Exercise requirements:
[1] In the review of Kajal Ahmad's Handful of Salt, what does the Kurdish folk wisdom behind the book's title say to do?
[2] Write the next paragraph of the review of Kajal Ahmad's Handful of Salt, picking up after its last sentence.

The Innisfree Poetry Journal
www.innisfreepoetry.org

by Anne Harding Woodworth on Kajal Ahmad



Handful of Salt by Kajal Ahmad. The Word Works, 2016.


When It Rains . . .


I am a cloud, I pour
  down love and poetry.

 


When you read Kajal Ahmad’s book, Handful of Salt, in its English translation from the Kurdish, you look through glass, through windows into interiors and out into exteriors, as well as through mirrors that reflect a beloved Kurdistan, a beloved self, and most of all the beloved art of expressing experience through poetry.

 

Yes, there are compelling and angry passages about terrorism; about male supremacy; about beheading and stoning; about Saddam Hussein and his genocidal Anfal Campaign against the Kurds, 1986-1989; about the Peshmerga; about Nugra Salman Prison where prisoners’ bodies were fed to dogs. There are references to stories, myths and folklore: Scheherazade, Layla and Quaiss, Adam and Eve, the birth of Jesus. The very title of the book refers to Kurdish folk wisdom that says: put salt into the shoes of a guest who has overstayed a visit. There are references to classical and contemporary Kurdish poets. And there is the natural world, too, especially the heavens, clouds from which rain pours down. All of this is beautifully woven together, poem after poem, until the reader is completely absorbed into Kurdistan, and thereby into the mind of the poet.

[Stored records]
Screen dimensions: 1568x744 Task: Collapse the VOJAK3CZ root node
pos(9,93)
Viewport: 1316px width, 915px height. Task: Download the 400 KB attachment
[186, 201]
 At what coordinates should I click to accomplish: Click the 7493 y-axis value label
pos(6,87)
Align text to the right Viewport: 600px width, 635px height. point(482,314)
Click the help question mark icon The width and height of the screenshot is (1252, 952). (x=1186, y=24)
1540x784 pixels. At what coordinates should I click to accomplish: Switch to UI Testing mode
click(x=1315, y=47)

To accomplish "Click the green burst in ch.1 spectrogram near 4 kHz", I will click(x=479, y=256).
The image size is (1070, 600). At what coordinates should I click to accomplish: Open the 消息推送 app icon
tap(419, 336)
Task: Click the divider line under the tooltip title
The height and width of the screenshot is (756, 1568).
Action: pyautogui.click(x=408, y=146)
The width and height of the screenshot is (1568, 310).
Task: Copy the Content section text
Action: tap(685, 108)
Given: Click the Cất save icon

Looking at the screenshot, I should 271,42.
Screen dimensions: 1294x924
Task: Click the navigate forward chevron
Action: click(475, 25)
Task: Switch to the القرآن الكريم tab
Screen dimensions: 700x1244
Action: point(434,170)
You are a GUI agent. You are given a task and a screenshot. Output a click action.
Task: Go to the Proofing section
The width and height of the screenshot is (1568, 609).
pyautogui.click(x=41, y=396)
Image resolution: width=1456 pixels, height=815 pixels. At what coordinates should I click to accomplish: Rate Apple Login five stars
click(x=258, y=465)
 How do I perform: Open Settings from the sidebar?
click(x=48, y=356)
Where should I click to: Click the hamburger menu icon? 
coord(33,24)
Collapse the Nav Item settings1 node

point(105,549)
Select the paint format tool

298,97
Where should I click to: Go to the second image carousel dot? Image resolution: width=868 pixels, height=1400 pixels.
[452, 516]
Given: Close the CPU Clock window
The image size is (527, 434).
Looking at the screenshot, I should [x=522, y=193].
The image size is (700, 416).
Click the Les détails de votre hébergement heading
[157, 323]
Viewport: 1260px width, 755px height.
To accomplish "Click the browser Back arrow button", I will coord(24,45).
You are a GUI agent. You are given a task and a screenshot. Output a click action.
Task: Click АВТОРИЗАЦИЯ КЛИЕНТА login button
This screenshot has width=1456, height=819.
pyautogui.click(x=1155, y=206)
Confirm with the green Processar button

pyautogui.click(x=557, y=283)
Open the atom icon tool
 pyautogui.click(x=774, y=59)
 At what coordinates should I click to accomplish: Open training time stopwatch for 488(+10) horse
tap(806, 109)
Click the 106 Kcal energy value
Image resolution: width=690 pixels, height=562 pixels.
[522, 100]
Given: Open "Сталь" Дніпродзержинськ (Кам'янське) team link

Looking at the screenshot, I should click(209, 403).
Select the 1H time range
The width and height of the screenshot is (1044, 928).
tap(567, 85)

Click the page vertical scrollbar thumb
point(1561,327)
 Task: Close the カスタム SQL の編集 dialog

Written answers:
[1] Put salt into the shoes of a guest who has overstayed a visit.

[2]
 

In the poem, “No,” Ahmad writes:

 

            Women and Kurdistan:

            how similar we are, how

            strange. I can’t separate

            myself from Kurdistan:

            we’re soil and soil, fire and fire,

            water and water

 

Just as Ahmad cannot release herself from Kurdistan, she cannot separate herself from poetry. It is this “ars poetica” aspect of the collection that carries her story of today’s Kurds beyond the historical, at times ugly and frightening, into the sublime. Poetry, which in these verses is almost organic in texture, is and has been since childhood, her comfort. For Ahmad, poetry might just as well be her own heart, pumping blood and keeping her alive. Or more, it might just as well be another human being, a lover, a neighbor.

 

            Playing hide-and-seek

            with fate, poetry kisses

            my lips and brings me

            down to earth.

 

And again thinking about childhood:

 

Now, as then, shyness grips me

            when a poem writes me,

            when I write a poem.

 

A street in the evening must be “like the quiet of a poem’s house.”

 

There is a Kurdish tradition that when a single strand of hair falls across your face, you must kiss it and place it on your eyes, which will then see a loved one. Instead, the poet plucks such a strand of hair out and presses this part of herself in a book. “I don’t want/any darling apart/from pen, page, line.”

 

In “27 Years of Suicide,” a rebellious speaker (“Those days I bound my breasts/and hid my hair under a grey cap”), says:

 

Catastrophe, war, the sin

is not mine. That poetry gives

me wings is not a crime. I am

devoted to the moon, which offers

the words, keeps me alive.

 

It is always a danger to assume the “I” of a poem is the poet herself. However, in these poems it is safe to say that Ahmad’s voice speaks loud and clear. “I want to say, ‘My poetry mimics my life.’” In “More Tender Than Mariam,” she addresses Kurdish women, poets, and mothers.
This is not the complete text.